Le trouble de cognition sociale répond au constat préalable d'une perturbation des comportements sociaux. À travers les années, plusieurs spécialistes ont avancé leur propre théorie sur les causes de ces altérations : troubles au niveau de l'imitation ou de l'attention conjointe, problèmes de perception, etc. Il n'existe, à cet égard, aucun consensus.

Certaines caractéristiques des autistes, dès leur première année, témoignent parfois déjà des troubles de cognition sociale. Les bébés qui connaîtront un développement normal, par exemple, montrent souvent les objets du doigt, simplement pour partager leur intérêt. De tels comportements sont inusités chez les autistes : dans leur cas, le fait de pointer un objet veut souvent dire qu'ils le veulent.

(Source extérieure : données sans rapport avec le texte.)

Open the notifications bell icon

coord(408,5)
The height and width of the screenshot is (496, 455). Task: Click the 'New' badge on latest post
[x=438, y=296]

Vers deux ans, la cognition sociale se trouve à la base d'une faculté commune à la majorité des enfants : la capacité de simuler, d'imaginer et de participer à des jeux de rôle. Les enfants autistes, pour leur part, n'ont pas tendance à feindre quand ils jouent. Cela se répercute de différentes façons sur leur comportement : à titre d'exemple, plutôt que de faire semblant de nourrir un ourson à la cuiller, ils auront plutôt tendance à faire tournoyer celle-ci sans suivre un schéma d'activités traditionnel.

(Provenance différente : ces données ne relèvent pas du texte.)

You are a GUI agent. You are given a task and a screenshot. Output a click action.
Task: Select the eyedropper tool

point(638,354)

Avec l'expérience, outre l'imitation et la simulation, les enfants au développement typique apprennent graduellement à interpréter les pensées d'autrui, et développent des capacités sociales et communicatives de plus en plus élaborées; il en va autrement des enfants autistes, pour lesquels l'imagination, la capacité de percevoir les intentions des autres et de comprendre leurs motivations procèdent d'un mécanisme cognitif déficient. Cela n'empêche tout de même pas certaines personnes de parvenir à de grandes réussites, ou même de masquer leur handicap par des comportements sociaux utiles, mais leur incapacité de base à juger les états mentaux risque néanmoins de perdurer.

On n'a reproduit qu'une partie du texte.